Beyond finding potential drug treatments, a major hurdle in getting promising therapies tested and approved is patient recruitment. Several clinical trials have stopped altogether because of low enrolment. “We're still trying to figure out different ways to overcome the problem,” says Carlton Haywood, a bioethicist specializing in sickle-cell disease at Johns Hopkins University in Baltimore, Maryland. Studies suggest that the reasons why so few patients with sickle cell in the United States participate in clinical trials include a lack of trust in the medical establishment, either because of a history of discrimination or because of poor experiences in their own medical care, and parental unwillingness to expose children to an experimental drug.
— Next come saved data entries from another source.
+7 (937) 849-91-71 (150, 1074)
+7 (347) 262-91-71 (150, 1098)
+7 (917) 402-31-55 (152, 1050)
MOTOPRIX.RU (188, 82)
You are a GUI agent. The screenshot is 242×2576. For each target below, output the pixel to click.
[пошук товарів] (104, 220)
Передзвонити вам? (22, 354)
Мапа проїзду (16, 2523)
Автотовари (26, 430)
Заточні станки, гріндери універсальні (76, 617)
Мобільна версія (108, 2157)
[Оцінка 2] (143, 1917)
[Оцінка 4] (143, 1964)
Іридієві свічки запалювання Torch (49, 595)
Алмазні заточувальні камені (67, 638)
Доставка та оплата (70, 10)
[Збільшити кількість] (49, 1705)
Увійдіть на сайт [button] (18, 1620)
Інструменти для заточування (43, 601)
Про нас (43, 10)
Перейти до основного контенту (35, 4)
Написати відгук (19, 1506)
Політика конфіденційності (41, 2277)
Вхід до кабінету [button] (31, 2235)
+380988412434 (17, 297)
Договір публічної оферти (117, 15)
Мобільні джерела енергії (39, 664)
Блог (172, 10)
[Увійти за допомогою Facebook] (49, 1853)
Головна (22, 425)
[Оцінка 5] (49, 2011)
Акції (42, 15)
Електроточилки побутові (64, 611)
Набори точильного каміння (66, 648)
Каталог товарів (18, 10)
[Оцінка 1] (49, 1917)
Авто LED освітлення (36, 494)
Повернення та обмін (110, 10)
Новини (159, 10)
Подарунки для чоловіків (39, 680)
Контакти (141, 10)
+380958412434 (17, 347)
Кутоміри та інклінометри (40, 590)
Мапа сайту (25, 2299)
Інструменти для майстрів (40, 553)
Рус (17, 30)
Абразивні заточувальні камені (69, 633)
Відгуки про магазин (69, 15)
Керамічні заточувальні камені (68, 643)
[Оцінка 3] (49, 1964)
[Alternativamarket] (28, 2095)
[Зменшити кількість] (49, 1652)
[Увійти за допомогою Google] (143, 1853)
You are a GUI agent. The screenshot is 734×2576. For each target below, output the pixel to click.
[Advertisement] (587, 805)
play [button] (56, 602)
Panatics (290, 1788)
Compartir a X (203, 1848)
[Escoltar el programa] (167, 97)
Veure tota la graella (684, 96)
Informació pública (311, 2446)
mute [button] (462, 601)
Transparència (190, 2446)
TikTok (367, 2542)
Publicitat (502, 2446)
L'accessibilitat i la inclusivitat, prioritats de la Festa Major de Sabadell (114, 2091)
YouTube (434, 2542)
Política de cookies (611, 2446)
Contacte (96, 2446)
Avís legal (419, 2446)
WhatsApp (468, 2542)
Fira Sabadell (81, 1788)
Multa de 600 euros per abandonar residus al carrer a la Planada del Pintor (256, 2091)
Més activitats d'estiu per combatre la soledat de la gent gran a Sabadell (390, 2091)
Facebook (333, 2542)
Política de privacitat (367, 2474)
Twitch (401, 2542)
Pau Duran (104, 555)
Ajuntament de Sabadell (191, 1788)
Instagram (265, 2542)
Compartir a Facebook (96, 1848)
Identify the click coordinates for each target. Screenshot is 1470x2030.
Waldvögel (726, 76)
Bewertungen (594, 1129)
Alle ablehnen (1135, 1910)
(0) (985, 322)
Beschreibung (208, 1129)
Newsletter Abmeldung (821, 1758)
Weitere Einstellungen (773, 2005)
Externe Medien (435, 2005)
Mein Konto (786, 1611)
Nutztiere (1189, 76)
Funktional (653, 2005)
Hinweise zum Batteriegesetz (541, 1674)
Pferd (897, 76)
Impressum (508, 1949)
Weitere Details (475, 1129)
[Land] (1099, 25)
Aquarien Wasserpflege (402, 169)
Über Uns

But Haywood, who has sickle-cell disease, adds that it is also important for researchers to examine institutional factors that prevent enrolment, such as study designs that exclude too many people because of medical complications or if they have other diseases. Also, because the disease already causes people to take time off work or school, “factors like providing child care or transportation could make research participation less of a burden”. And he has found that people with sickle cell in the United States, most of whom are African-American, also report racial or ethnic discrimination in the health-care system, and it is primarily US patients who are being recruited to sickle-cell drug trials.

Haywood believes that researchers should focus on helping patients feel more engaged in clinical research. “We should feel like we're an important part of the process”, he says — something that is particularly important when the pool of potential subjects is already so small. Ultimately, even the most promising treatments will not advance without patients willing to test them.